Problems to work on -
[A] Using the Rock 'n' Roll RPMs passage, decide whether each statement agrees with it: (i) The RPMs won the WCWA Tag Team Championship. (ii) Their finishing move was later outlawed. (iii) The team was made up of Tommy Lane and Mike Davis. Answer each with yes or no and quote the deciding words.
[B] According to the Rock 'n' Roll RPMs passage, which team did the RPMs feud with in World Wrestling Council?

Selected passage -

*****

The Rock 'n' Roll RPMs were a professional wrestling tag team, consisting of Tommy Lane and Mike Davis, that competed in several professional wrestling promotions throughout the Southern United States. They were known for their bright colored tights and hanging bandanas.

History
The Rock 'n' Roll RPMs started in the World Class promotion, which at the time was still affiliated with the National Wrestling Alliance (NWA). They were known for their bright colored tights and hanging bandanas. The Rock 'n' Roll RPMs were glorified for their finishing move "The Spandex Splits". The move was later outlawed due to extensive neck injuries. They had feuds with several teams, including another "Rock 'n' Roll" tag team known as the Rock 'n' Roll Express. The Rock 'n' Roll RPMs went to World Wrestling Council in Puerto Rico and feuded with Ron & Chicky Starr over the WWC World Tag Team Championship. The RPMs feuded with The Fantastics over the WCWA Tag Team Championship, however they were unable to win the championship.

*****

Provided records -

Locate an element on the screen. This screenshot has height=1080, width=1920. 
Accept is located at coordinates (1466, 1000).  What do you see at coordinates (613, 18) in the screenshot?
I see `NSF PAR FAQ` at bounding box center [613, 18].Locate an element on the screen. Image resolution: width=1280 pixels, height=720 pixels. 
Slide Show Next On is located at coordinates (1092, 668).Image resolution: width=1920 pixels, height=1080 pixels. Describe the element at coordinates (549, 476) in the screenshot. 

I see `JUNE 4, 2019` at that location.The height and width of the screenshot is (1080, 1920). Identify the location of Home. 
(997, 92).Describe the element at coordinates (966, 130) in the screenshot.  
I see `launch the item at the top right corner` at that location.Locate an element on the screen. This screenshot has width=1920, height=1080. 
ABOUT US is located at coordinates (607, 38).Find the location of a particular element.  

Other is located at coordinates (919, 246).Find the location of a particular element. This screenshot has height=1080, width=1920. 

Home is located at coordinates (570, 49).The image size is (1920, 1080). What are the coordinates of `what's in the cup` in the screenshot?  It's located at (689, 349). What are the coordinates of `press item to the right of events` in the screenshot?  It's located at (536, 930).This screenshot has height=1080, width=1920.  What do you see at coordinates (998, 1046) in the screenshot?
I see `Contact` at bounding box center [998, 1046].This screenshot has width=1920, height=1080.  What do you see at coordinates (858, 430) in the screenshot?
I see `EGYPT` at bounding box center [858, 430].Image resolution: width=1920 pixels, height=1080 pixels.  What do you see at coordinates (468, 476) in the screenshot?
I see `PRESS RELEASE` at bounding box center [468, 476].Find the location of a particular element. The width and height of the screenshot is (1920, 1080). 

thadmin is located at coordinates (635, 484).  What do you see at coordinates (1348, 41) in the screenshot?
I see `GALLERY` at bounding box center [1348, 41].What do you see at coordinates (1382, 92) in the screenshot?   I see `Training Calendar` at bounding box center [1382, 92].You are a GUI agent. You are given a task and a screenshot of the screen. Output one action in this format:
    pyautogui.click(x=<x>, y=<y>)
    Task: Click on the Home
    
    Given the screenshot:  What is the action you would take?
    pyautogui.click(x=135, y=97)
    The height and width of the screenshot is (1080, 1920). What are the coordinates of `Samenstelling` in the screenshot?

*****

Completed exercise -
[A]
(i) No: "however they were unable to win the championship"
(ii) Yes: "The move was later outlawed due to extensive neck injuries."
(iii) Yes: "consisting of Tommy Lane and Mike Davis"

[B] Ron & Chicky Starr